[K42-discussion] Debugging help

Maria Butrico butrico at us.ibm.com
Thu Nov 10 08:52:38 EST 2005


Here is a debugging hint, just on debugging mechanics.  Look up in the
source the unique (we hope) error number, in this case b2c (in the source
the error numbers are in decimal) and trace your way backwards from there.
This usually yield a lot of information.  If the number is not unique,
please complain.

Maria Butrico    <internet or sametime: butrico at us.ibm.com;     Notes:
Maria Butrico/Watson/IBM>



|---------+--------------------------------->
|         |           David Tam             |
|         |           <tamda at eecg.toronto.ed|
|         |           u>                    |
|         |           Sent by:              |
|         |           k42-discussion-bounces|
|         |           @ozlabs.org           |
|         |                                 |
|         |                                 |
|         |           11/09/2005 01:40 PM   |
|---------+--------------------------------->
  >-----------------------------------------------------------------------------------------------------------------------------|
  |                                                                                                                             |
  |       To:       k42-discussion at ozlabs.org                                                                                   |
  |       cc:                                                                                                                   |
  |       Subject:  [K42-discussion] Debugging help                                                                             |
  >-----------------------------------------------------------------------------------------------------------------------------|




I need some debugging help and I'm wondering if anyone has any clue as to
what my bug might be.

I've been attempting to run SPECjbb2000 + J9 JVM on K42 with my user-level
thread migration patch enabled.  My kitchsrc was last updated on Nov 2nd.

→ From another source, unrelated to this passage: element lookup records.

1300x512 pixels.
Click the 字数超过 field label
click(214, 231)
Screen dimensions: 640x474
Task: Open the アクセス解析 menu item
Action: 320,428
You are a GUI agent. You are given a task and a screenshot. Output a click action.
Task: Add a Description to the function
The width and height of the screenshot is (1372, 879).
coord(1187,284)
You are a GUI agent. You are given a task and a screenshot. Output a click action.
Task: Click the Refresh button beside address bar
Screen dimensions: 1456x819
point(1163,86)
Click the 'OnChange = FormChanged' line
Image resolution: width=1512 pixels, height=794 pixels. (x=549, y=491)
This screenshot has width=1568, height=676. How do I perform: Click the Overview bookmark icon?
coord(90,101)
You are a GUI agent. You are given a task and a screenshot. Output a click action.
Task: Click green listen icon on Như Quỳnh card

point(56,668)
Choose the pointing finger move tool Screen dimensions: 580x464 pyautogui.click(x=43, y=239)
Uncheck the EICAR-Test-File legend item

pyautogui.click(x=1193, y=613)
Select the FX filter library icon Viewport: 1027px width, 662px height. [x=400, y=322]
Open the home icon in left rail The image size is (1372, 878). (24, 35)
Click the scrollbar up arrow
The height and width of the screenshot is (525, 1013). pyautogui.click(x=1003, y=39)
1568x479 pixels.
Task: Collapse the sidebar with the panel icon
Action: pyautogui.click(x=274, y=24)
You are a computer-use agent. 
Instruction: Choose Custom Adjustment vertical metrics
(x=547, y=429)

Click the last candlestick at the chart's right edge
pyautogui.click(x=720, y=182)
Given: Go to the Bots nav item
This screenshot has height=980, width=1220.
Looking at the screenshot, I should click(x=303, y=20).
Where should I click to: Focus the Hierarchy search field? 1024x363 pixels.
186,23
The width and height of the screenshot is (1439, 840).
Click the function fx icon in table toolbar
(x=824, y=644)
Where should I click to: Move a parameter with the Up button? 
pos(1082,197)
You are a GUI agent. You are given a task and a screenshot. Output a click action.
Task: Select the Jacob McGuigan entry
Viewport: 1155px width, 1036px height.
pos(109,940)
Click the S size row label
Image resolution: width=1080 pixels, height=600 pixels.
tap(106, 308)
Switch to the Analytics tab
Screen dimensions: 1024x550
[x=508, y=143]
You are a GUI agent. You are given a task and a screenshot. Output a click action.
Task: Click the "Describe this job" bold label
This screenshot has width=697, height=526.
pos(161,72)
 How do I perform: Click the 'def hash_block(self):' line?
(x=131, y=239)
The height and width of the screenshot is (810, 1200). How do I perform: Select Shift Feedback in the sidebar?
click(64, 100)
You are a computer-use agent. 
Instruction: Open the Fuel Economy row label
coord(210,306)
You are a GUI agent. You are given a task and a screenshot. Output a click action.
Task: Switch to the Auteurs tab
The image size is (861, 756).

Everything runs fine on a 4-CPU system (k10) but I encounter a gdb
breakpoint in the kernel when running on a 8-CPU system (k0 with only 8
CPUs enabled).

The k42 console reports the following message ~145 times and then
hits a gdb breakpoint in the kernel.

             Giving back 0x10 pages (Y > 0x80000)

, where Y is between 0x80002 and 0x0005 inclusively.

gdb tells me that I triggered the assert in FRPA::startPutPage()
because rc=0x800000000b2c0110.

FRPA::startPutPage() {
...
..
.
    // FIXME, pass in blocking info here...
    rc = convertAddressWriteTo(physAddr, addr, rr);
    tassertMsg(_SUCCESS(rc), "rc 0x%lx\n", rc);
...
..
.
}

Upon further investigation of the source code of convertAddressWriteTo(),
I find that it always returns 0.
Therefore, it should be impossible for the tassertMsg() to be triggered.

virtual SysStatus convertAddressWriteTo(uval physAddr, uval &vaddr,
                                        IORestartRequests *rr=0) {
    vaddr = physAddr;
    return 0;
}



Perhaps there is memory corruption caused by my changes to the
user-level scheduler code (kitchsrc/lib/libc/scheduler/*) ?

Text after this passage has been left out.